**Work request:** Print every line of the records below exactly as it reads.
Data listing below:
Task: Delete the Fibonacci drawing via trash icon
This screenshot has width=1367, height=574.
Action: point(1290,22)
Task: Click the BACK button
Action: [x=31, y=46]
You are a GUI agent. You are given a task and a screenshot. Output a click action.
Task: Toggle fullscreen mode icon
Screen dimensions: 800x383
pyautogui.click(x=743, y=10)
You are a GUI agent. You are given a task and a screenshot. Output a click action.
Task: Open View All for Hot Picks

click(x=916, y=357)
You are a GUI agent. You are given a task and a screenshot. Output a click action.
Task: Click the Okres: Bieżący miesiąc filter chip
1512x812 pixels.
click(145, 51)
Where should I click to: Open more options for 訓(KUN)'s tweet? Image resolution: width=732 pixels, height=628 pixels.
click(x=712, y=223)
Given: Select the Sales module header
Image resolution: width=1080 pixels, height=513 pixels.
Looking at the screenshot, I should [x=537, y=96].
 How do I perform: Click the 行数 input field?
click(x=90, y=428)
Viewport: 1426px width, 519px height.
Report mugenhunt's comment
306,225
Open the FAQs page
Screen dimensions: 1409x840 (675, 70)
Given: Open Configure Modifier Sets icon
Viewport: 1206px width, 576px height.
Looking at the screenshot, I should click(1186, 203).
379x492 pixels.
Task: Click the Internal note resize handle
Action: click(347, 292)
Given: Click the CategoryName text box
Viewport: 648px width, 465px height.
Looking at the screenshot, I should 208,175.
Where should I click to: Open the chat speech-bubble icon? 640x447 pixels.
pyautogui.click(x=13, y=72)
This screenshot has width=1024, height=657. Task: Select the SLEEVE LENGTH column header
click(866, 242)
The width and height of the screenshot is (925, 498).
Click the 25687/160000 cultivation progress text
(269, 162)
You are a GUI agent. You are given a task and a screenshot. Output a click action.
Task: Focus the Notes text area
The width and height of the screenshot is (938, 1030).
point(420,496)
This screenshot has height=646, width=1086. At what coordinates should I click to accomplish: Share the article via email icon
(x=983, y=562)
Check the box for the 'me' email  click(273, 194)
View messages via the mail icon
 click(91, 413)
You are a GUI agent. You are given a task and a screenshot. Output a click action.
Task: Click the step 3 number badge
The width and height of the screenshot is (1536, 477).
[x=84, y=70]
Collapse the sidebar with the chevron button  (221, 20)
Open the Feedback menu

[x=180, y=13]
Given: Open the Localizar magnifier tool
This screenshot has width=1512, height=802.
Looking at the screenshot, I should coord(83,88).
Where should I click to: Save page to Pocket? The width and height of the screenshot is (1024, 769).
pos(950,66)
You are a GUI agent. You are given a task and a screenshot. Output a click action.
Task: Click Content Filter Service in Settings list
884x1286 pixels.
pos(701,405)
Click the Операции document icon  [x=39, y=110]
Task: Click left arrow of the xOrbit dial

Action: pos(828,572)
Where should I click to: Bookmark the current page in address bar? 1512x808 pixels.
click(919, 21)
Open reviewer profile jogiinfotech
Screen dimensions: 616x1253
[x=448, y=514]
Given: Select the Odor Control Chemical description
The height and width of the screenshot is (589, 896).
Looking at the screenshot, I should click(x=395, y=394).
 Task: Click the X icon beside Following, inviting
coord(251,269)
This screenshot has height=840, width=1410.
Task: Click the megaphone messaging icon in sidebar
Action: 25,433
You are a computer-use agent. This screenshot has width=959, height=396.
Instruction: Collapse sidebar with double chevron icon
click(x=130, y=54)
End of Data listing.
**Answer space:**
Task: Delete the Fibonacci drawing via trash icon
This screenshot has width=1367, height=574.
Action: point(1290,22)
Task: Click the BACK button
Action: [x=31, y=46]
You are a GUI agent. You are given a task and a screenshot. Output a click action.
Task: Toggle fullscreen mode icon
Screen dimensions: 800x383
pyautogui.click(x=743, y=10)
You are a GUI agent. You are given a task and a screenshot. Output a click action.
Task: Open View All for Hot Picks

click(x=916, y=357)
You are a GUI agent. You are given a task and a screenshot. Output a click action.
Task: Click the Okres: Bieżący miesiąc filter chip
1512x812 pixels.
click(145, 51)
Where should I click to: Open more options for 訓(KUN)'s tweet? Image resolution: width=732 pixels, height=628 pixels.
click(x=712, y=223)
Given: Select the Sales module header
Image resolution: width=1080 pixels, height=513 pixels.
Looking at the screenshot, I should [x=537, y=96].
 How do I perform: Click the 行数 input field?
click(x=90, y=428)
Viewport: 1426px width, 519px height.
Report mugenhunt's comment
306,225
Open the FAQs page
Screen dimensions: 1409x840 (675, 70)
Given: Open Configure Modifier Sets icon
Viewport: 1206px width, 576px height.
Looking at the screenshot, I should click(1186, 203).
379x492 pixels.
Task: Click the Internal note resize handle
Action: click(347, 292)
Given: Click the CategoryName text box
Viewport: 648px width, 465px height.
Looking at the screenshot, I should 208,175.
Where should I click to: Open the chat speech-bubble icon? 640x447 pixels.
pyautogui.click(x=13, y=72)
This screenshot has width=1024, height=657. Task: Select the SLEEVE LENGTH column header
click(866, 242)
The width and height of the screenshot is (925, 498).
Click the 25687/160000 cultivation progress text
(269, 162)
You are a GUI agent. You are given a task and a screenshot. Output a click action.
Task: Focus the Notes text area
The width and height of the screenshot is (938, 1030).
point(420,496)
This screenshot has height=646, width=1086. At what coordinates should I click to accomplish: Share the article via email icon
(x=983, y=562)
Check the box for the 'me' email  click(273, 194)
View messages via the mail icon
 click(91, 413)
You are a GUI agent. You are given a task and a screenshot. Output a click action.
Task: Click the step 3 number badge
The width and height of the screenshot is (1536, 477).
[x=84, y=70]
Collapse the sidebar with the chevron button  (221, 20)
Open the Feedback menu

[x=180, y=13]
Given: Open the Localizar magnifier tool
This screenshot has width=1512, height=802.
Looking at the screenshot, I should coord(83,88).
Where should I click to: Save page to Pocket? The width and height of the screenshot is (1024, 769).
pos(950,66)
You are a GUI agent. You are given a task and a screenshot. Output a click action.
Task: Click Content Filter Service in Settings list
884x1286 pixels.
pos(701,405)
Click the Операции document icon  [x=39, y=110]
Task: Click left arrow of the xOrbit dial

Action: pos(828,572)
Where should I click to: Bookmark the current page in address bar? 1512x808 pixels.
click(919, 21)
Open reviewer profile jogiinfotech
Screen dimensions: 616x1253
[x=448, y=514]
Given: Select the Odor Control Chemical description
The height and width of the screenshot is (589, 896).
Looking at the screenshot, I should click(x=395, y=394).
 Task: Click the X icon beside Following, inviting
coord(251,269)
This screenshot has height=840, width=1410.
Task: Click the megaphone messaging icon in sidebar
Action: 25,433
You are a computer-use agent. This screenshot has width=959, height=396.
Instruction: Collapse sidebar with double chevron icon
click(x=130, y=54)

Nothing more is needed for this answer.